The Hunger Games: Catching Fire Editor Alan Bell on Editing for Performance
The day before its release, Alan Edward Bell A.C.E., the editor of The Hunger Games: Catching Fire, as well as The Amazing Spider-Man and 500 Days of Summer talked about his career and his editing philosophy at a meeting of the Boston Creative Pro User Group.
Born and raised in Los Angeles, Bell’s father worked in the film industry, and Bell was sure he didn’t want to do that; he wanted to be a rock climber. He became, he said, pretty good at it. But to pay rent he took people out rock climbing, and most of them were from the industry and they were all very stressed out. He couldn’t understand it, but a friend who worked in the industry got him in to watch Robert Leighton edit a scene from The Princess Bride. “I’m looking at that and I’m thinking ‘that looks easy, I could do this,’ and I told them that and they laughed.”
Bell said that when he decided rock climbing wasn’t going to be his permanent profession he ended up getting a job on a very low budget movie and then became an apprentice editor to Norman Hollyn.
His philosophy, he said, is, “I believe that editing is a craft and it can be learned, and the only way you can learn it is by doing it.” He also says that editing is a service industry, and in a competitive industry you have to set yourself apart. “I’m in service of the story, of the characters, of the director, of the studio, of the audience, and of myself. I need to develop skills that allow me to do that and set myself apart from the competition.”
As a group he said that editors are the least open to change, which is a surprise given they are tasked with making changes all day long. This was particularly his experience in the transition from film to digital.
As he progressed he realized that there was a way to distinguish himself with the new digital tools, and that there were a subset of tools that weren’t being embraced by other editors; tools like Photoshop, After Effects and Combustion.
By becoming proficient with those tools he was able to start changing the performance. “At the beginning I was concerned about matching, but it’s all about the performance. I’m looking for the best possible performance. I don’t care if it doesn’t match, I’ll find a way to make it match later.” By doing comparatively simple things – taking a face from one take to another, or cutting out a hand that’s in the wrong place – he found he was able to save a good performance that otherwise would have been lost. He was also able to save time and money, and improve the performances. “As an editor, what I’m striving to do is to get you to feel something,” he says.

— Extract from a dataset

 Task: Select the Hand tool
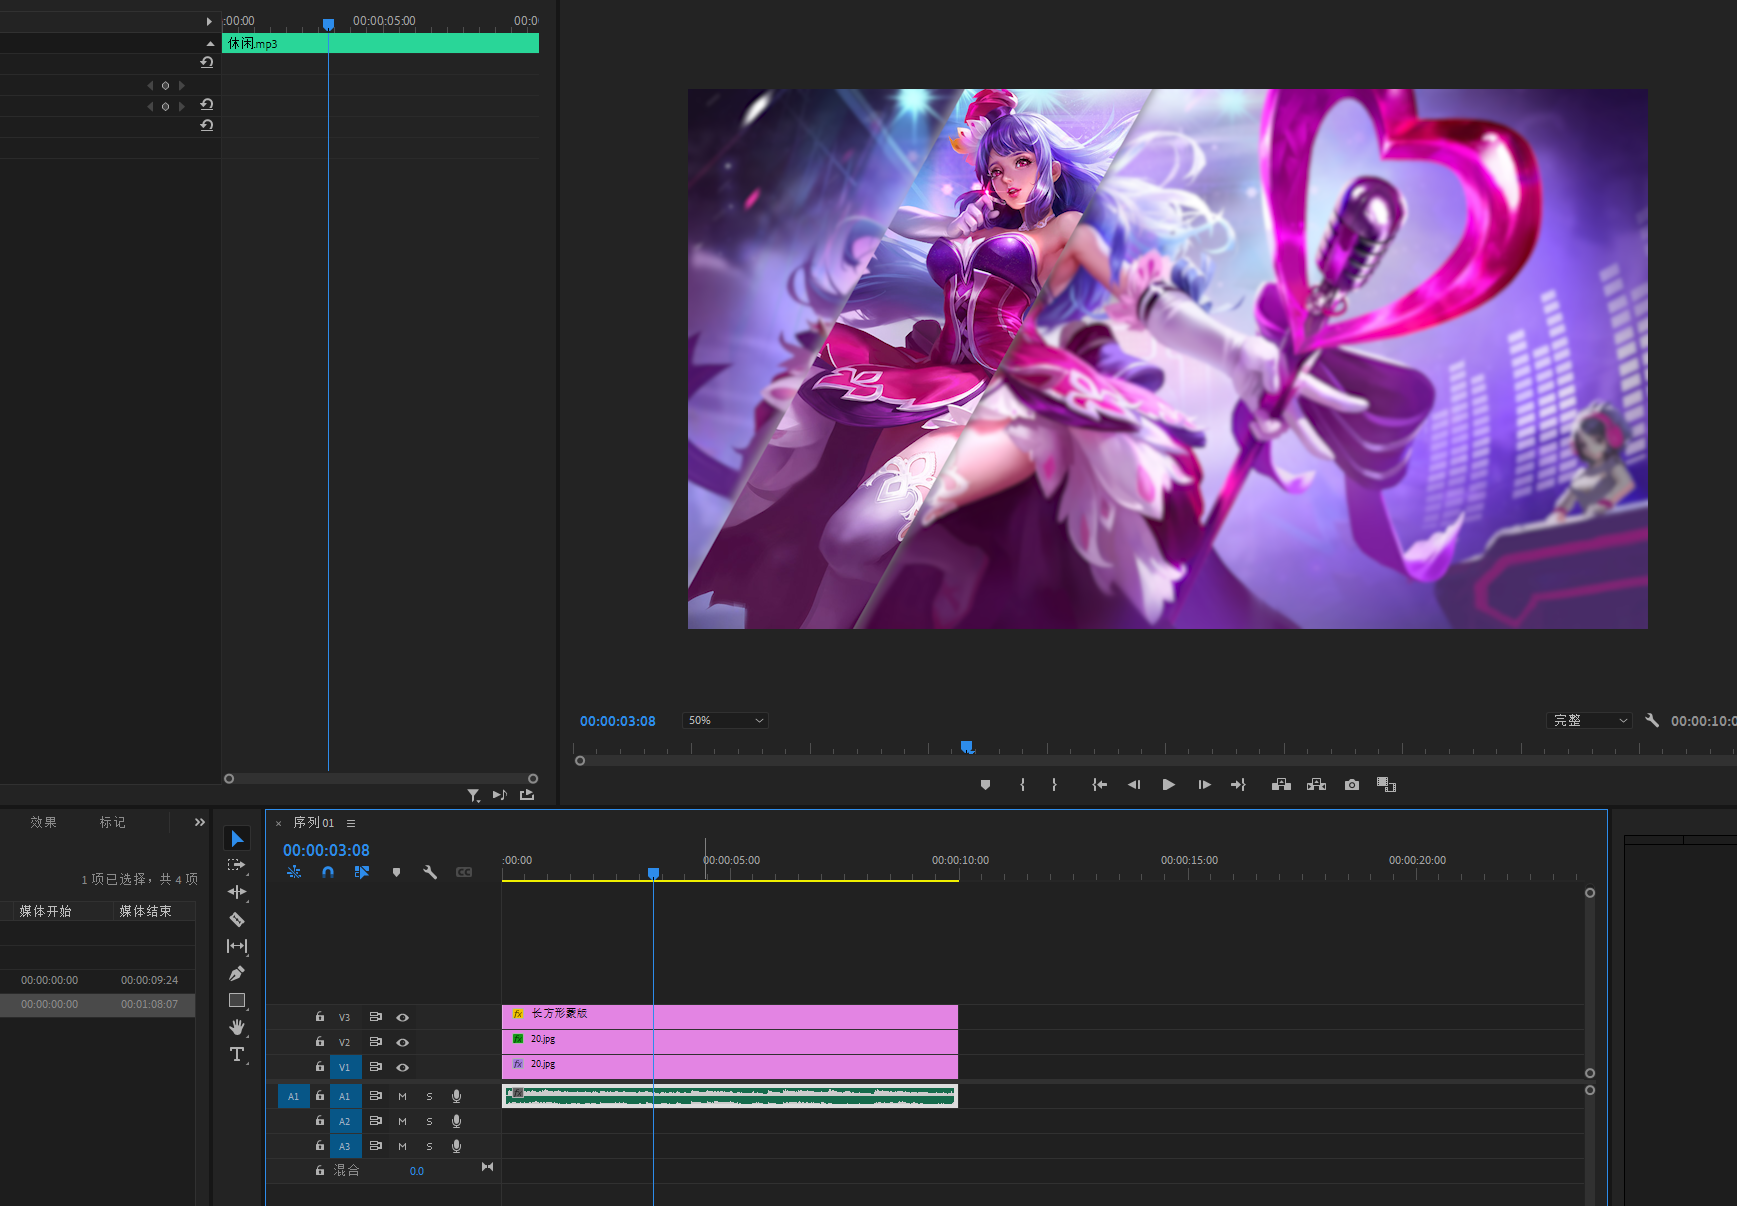click(237, 1027)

Though he doesn’t do true VFX work, he explained that his ability to make changes in-the-edit to the performance has been invaluable both for low-budget movies as well as the bigger movies he’s worked on.
In the Q&A session Bell talked briefly about working with studios and how he deals with studio notes. He said that he thinks most successful editors and directors don’t complain about studio notes. “Most people, studio executives included, want to make a good film. You don’t belong in Hollywood if you don’t want to be a collaborator. The studios are the ones paying for all this. Sometimes a note doesn’t make sense. If it doesn’t make sense it’s probably because that person was unable to articulate clearly what they were feeling at the time. The best directors take a note, find out what the intent of that note is, find out where it is coming from, what’s underneath it and actually service the note, maybe not to the letter of the note, but in a way that helps the film.”